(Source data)
--*--
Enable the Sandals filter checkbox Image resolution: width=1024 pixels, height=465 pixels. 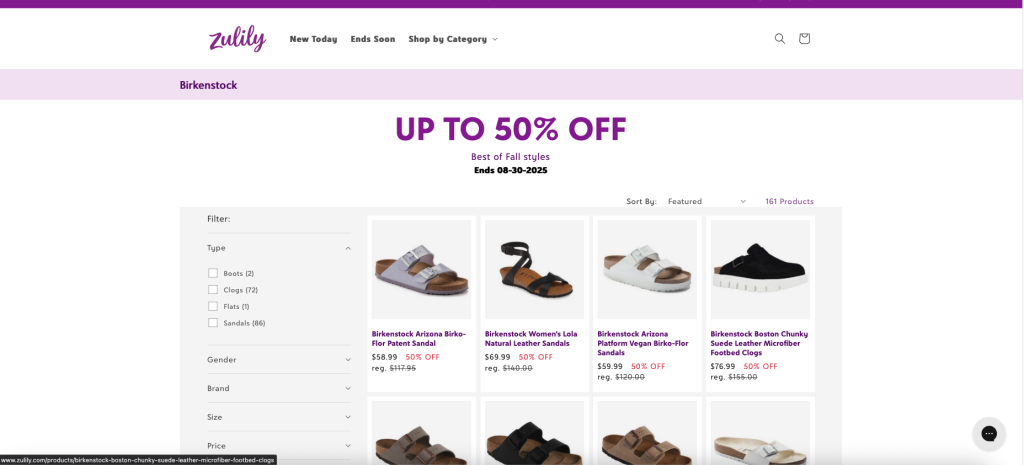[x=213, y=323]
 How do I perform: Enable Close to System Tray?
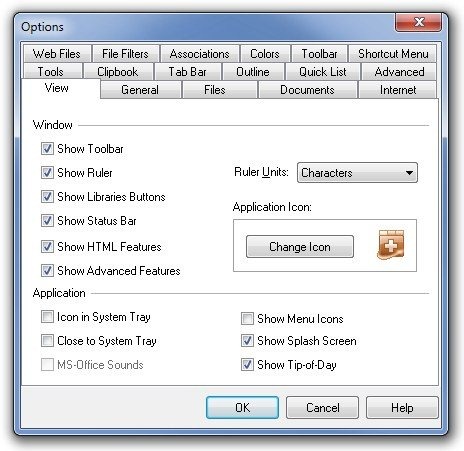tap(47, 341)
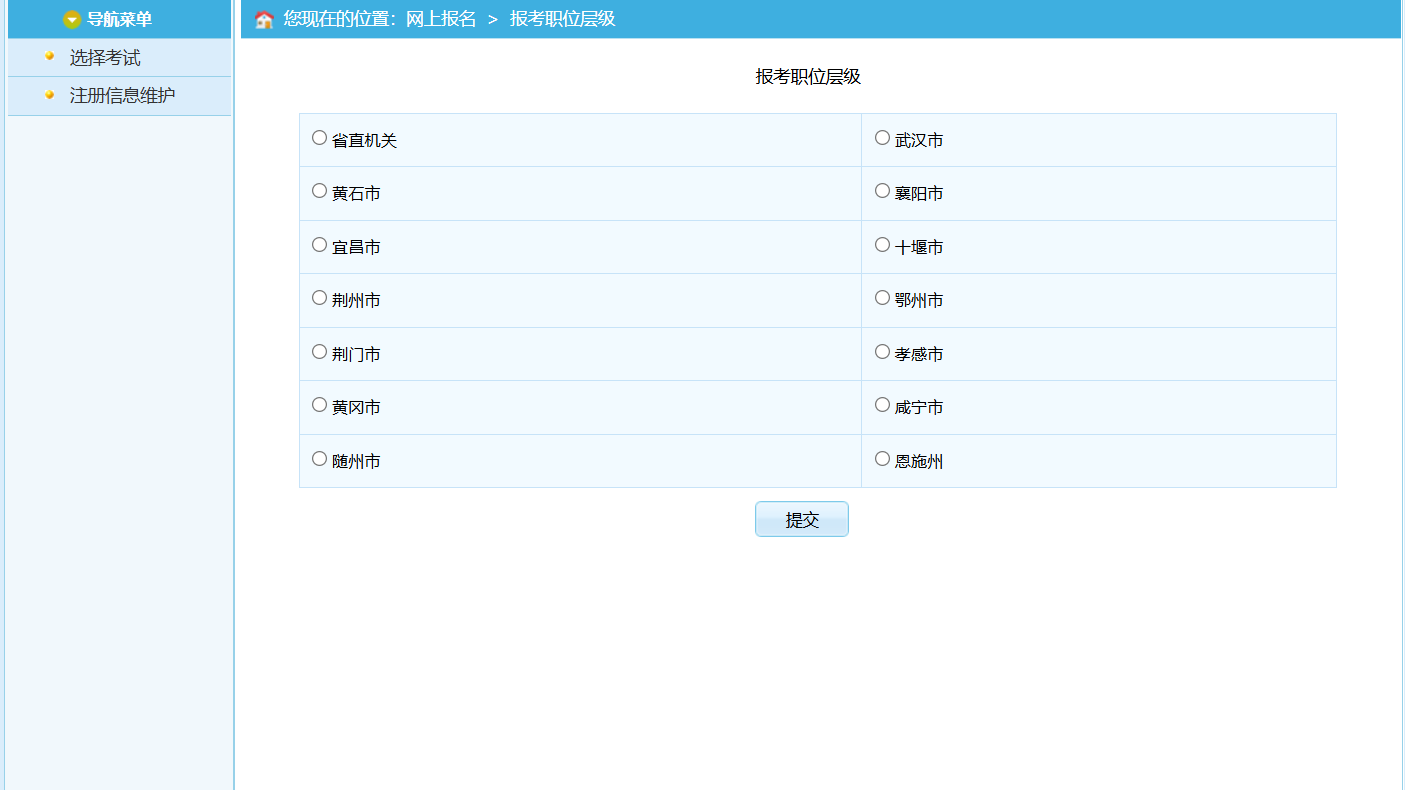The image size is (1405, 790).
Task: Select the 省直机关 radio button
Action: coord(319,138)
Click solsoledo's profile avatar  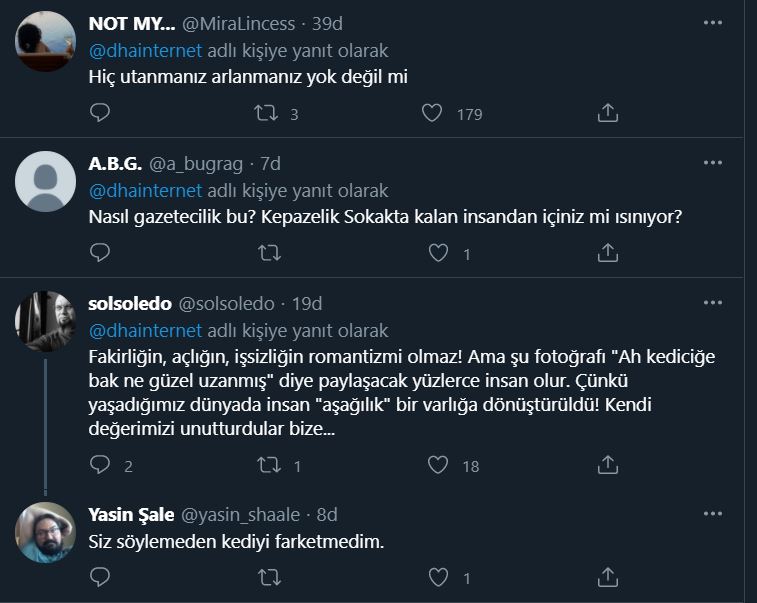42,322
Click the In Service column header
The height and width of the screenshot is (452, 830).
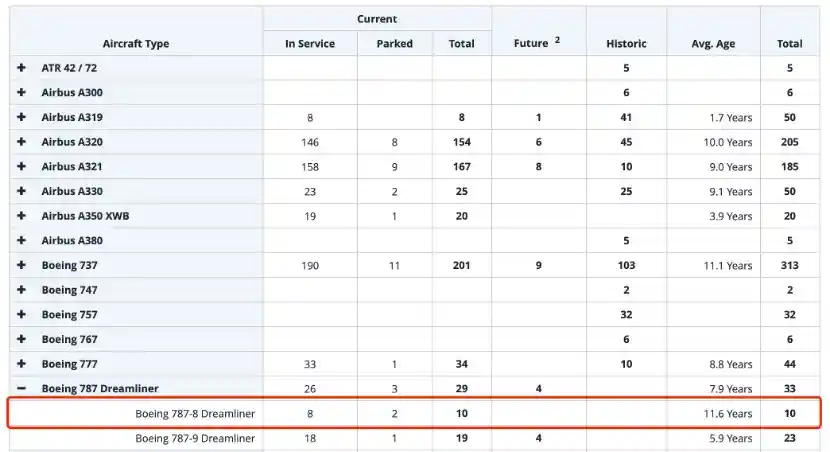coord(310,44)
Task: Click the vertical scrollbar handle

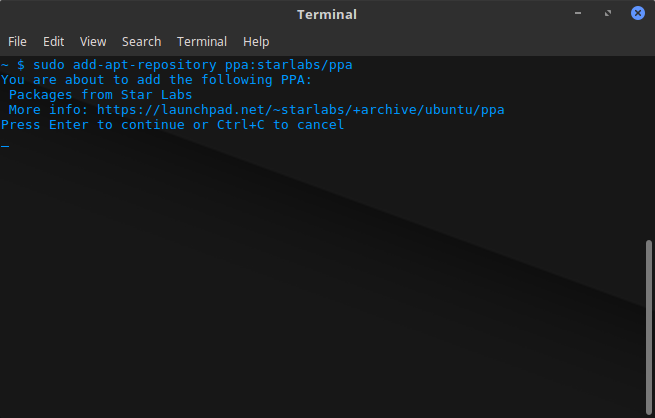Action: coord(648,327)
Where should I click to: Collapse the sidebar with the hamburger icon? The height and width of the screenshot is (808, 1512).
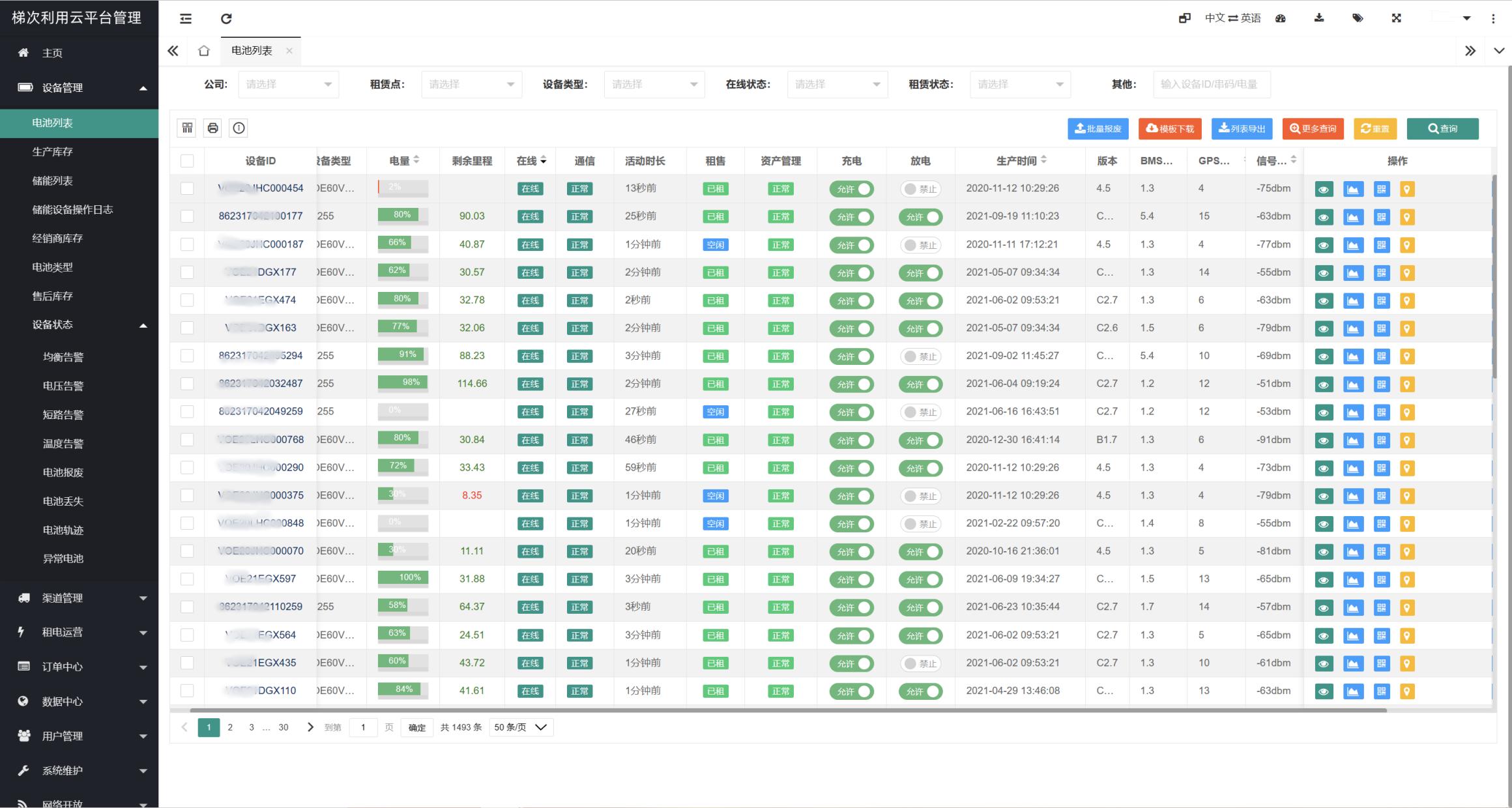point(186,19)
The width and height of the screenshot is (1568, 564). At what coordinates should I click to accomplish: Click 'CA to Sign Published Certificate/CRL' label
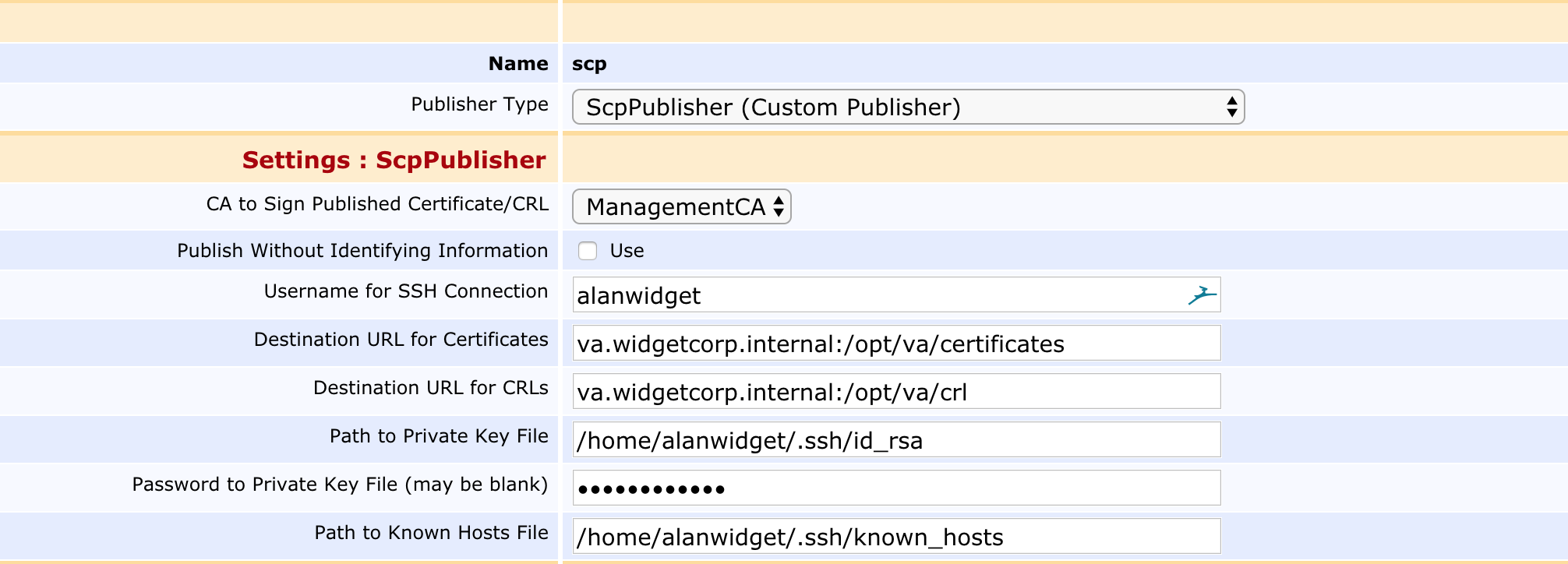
--*--
Every line from the one containing "Task: Click the vertical scrollbar handle" through the end of the records is to be returned exactly, and those lines alone; pictures are dropped.

Task: Click the vertical scrollbar handle

Action: coord(648,327)
Where should I click to: Collapse the sidebar with the hamburger icon? The height and width of the screenshot is (808, 1512).
point(186,19)
The width and height of the screenshot is (1568, 564). At what coordinates should I click to accomplish: Click 'CA to Sign Published Certificate/CRL' label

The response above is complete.